TASK BRIEF:
Please replace "Screen dimensions" with "Display size" throughout the items below and leave everything else unchanged.
BEGIN MATERIAL
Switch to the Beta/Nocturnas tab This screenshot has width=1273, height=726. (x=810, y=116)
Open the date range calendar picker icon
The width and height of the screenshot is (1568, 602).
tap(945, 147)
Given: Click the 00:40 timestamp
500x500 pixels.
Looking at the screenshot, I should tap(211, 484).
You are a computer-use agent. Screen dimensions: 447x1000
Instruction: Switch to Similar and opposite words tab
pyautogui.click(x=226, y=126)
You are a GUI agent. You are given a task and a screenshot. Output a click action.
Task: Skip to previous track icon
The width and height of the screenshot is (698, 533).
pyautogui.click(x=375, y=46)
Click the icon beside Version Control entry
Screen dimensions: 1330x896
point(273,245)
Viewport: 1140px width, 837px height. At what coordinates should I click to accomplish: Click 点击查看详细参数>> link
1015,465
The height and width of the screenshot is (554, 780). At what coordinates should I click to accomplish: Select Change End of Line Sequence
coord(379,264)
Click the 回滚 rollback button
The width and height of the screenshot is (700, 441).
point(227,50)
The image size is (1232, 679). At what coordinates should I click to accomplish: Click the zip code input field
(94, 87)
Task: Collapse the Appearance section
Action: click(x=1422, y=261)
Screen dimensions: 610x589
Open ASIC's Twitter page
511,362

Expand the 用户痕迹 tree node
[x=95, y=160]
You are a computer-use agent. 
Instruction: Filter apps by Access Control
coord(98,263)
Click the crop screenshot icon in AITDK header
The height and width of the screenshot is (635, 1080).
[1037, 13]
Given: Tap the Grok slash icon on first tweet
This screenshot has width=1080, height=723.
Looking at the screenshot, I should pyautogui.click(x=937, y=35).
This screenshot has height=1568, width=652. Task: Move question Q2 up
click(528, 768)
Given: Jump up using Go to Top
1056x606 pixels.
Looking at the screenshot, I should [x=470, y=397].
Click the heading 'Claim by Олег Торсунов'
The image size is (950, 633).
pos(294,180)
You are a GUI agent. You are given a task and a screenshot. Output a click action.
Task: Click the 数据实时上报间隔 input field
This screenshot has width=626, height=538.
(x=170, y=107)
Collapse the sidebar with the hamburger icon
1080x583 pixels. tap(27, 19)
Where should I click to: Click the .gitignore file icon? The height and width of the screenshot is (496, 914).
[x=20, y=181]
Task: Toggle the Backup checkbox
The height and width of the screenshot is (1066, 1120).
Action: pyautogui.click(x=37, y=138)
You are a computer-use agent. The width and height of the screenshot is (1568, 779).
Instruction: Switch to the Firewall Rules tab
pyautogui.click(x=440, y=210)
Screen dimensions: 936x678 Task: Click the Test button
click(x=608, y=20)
END MATERIAL
RESPONSE BELOW:
Switch to the Beta/Nocturnas tab This screenshot has width=1273, height=726. (x=810, y=116)
Open the date range calendar picker icon
The width and height of the screenshot is (1568, 602).
tap(945, 147)
Given: Click the 00:40 timestamp
500x500 pixels.
Looking at the screenshot, I should tap(211, 484).
You are a computer-use agent. Display size: 447x1000
Instruction: Switch to Similar and opposite words tab
pyautogui.click(x=226, y=126)
You are a GUI agent. You are given a task and a screenshot. Output a click action.
Task: Skip to previous track icon
The width and height of the screenshot is (698, 533).
pyautogui.click(x=375, y=46)
Click the icon beside Version Control entry
Display size: 1330x896
point(273,245)
Viewport: 1140px width, 837px height. At what coordinates should I click to accomplish: Click 点击查看详细参数>> link
1015,465
The height and width of the screenshot is (554, 780). At what coordinates should I click to accomplish: Select Change End of Line Sequence
coord(379,264)
Click the 回滚 rollback button
The width and height of the screenshot is (700, 441).
point(227,50)
The image size is (1232, 679). At what coordinates should I click to accomplish: Click the zip code input field
(94, 87)
Task: Collapse the Appearance section
Action: click(x=1422, y=261)
Display size: 610x589
Open ASIC's Twitter page
511,362

Expand the 用户痕迹 tree node
[x=95, y=160]
You are a computer-use agent. 
Instruction: Filter apps by Access Control
coord(98,263)
Click the crop screenshot icon in AITDK header
The height and width of the screenshot is (635, 1080).
[1037, 13]
Given: Tap the Grok slash icon on first tweet
This screenshot has width=1080, height=723.
Looking at the screenshot, I should pyautogui.click(x=937, y=35).
This screenshot has height=1568, width=652. Task: Move question Q2 up
click(528, 768)
Given: Jump up using Go to Top
1056x606 pixels.
Looking at the screenshot, I should [x=470, y=397].
Click the heading 'Claim by Олег Торсунов'
The image size is (950, 633).
pos(294,180)
You are a GUI agent. You are given a task and a screenshot. Output a click action.
Task: Click the 数据实时上报间隔 input field
This screenshot has width=626, height=538.
(x=170, y=107)
Collapse the sidebar with the hamburger icon
1080x583 pixels. tap(27, 19)
Where should I click to: Click the .gitignore file icon? The height and width of the screenshot is (496, 914).
[x=20, y=181]
Task: Toggle the Backup checkbox
The height and width of the screenshot is (1066, 1120).
Action: pyautogui.click(x=37, y=138)
You are a computer-use agent. The width and height of the screenshot is (1568, 779).
Instruction: Switch to the Firewall Rules tab
pyautogui.click(x=440, y=210)
Display size: 936x678 Task: Click the Test button
click(x=608, y=20)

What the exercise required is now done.